**Extracted records**

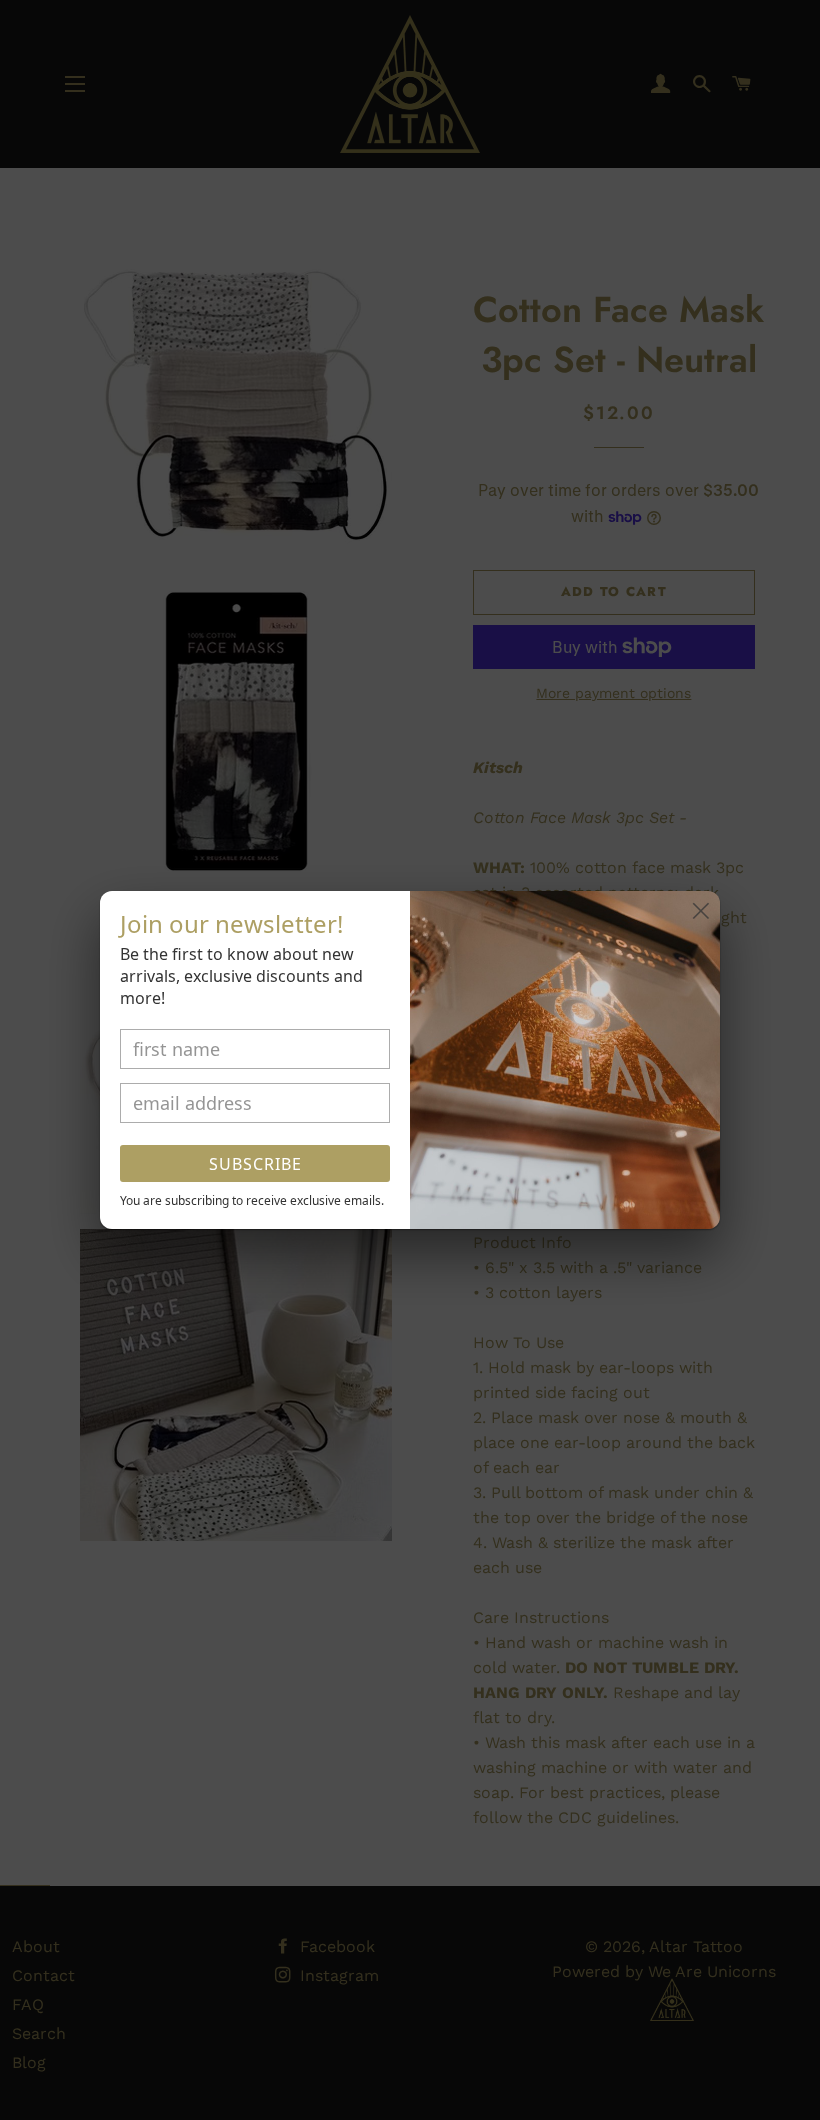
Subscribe (255, 1164)
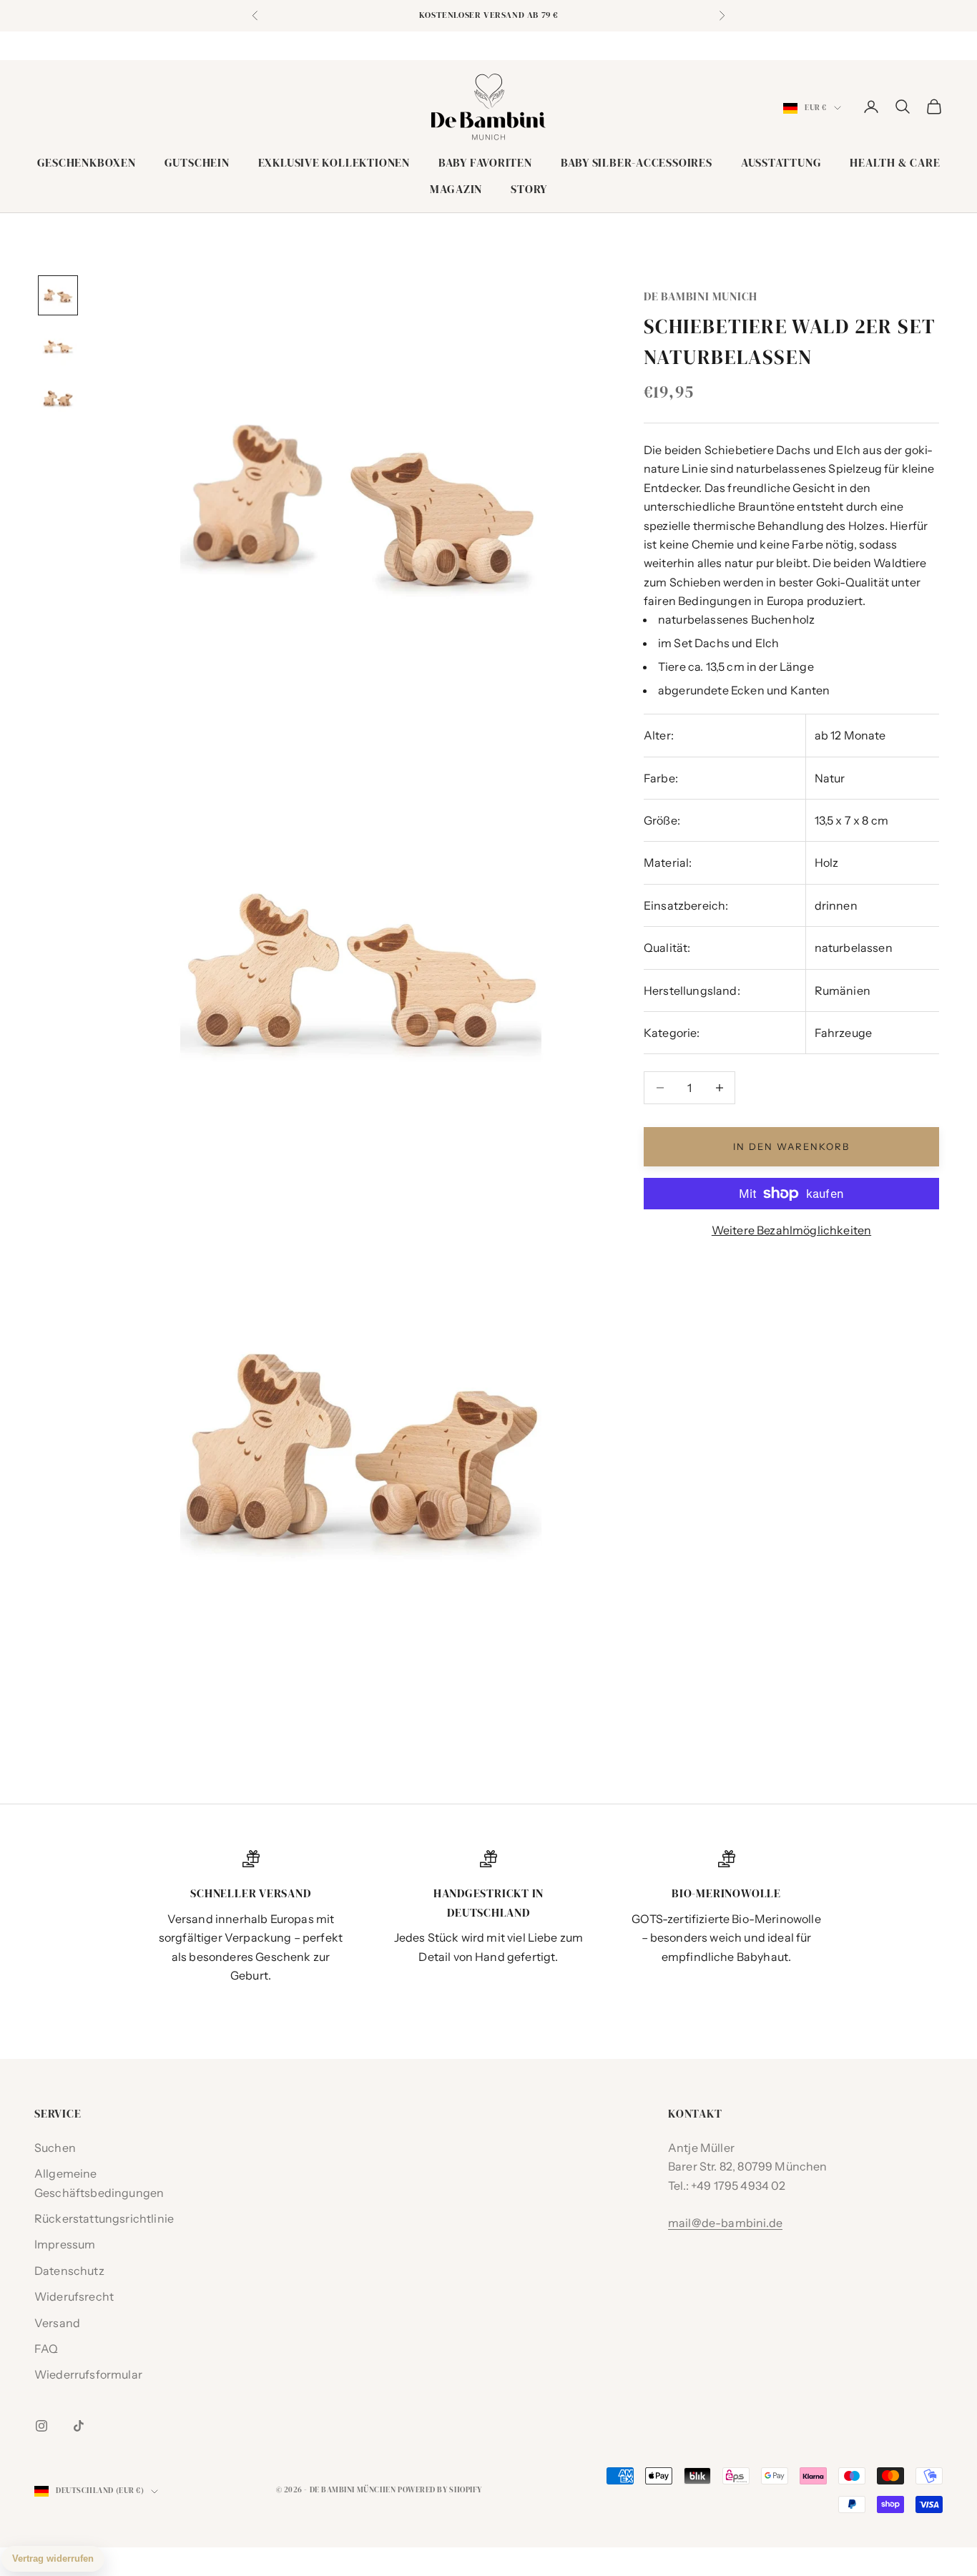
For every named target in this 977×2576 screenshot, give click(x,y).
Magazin (456, 189)
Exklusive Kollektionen (334, 162)
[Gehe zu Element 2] (58, 347)
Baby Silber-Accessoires (636, 162)
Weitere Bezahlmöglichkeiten (791, 1230)
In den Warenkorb (791, 1146)
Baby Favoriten (485, 162)
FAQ (46, 2348)
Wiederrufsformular (88, 2374)
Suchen (55, 2147)
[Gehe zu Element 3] (58, 398)
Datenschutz (69, 2270)
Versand (57, 2323)
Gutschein (197, 162)
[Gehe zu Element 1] (58, 295)
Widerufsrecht (74, 2296)
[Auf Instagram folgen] (41, 2426)
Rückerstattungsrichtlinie (104, 2218)
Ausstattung (781, 162)
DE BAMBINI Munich (700, 296)
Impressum (64, 2244)
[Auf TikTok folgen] (79, 2426)
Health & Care (895, 162)
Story (529, 189)
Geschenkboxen (86, 162)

**Aim of the exercise**
Tell how many lines in the data hold the string "Element". Only the number is wanted.

**The answer**
3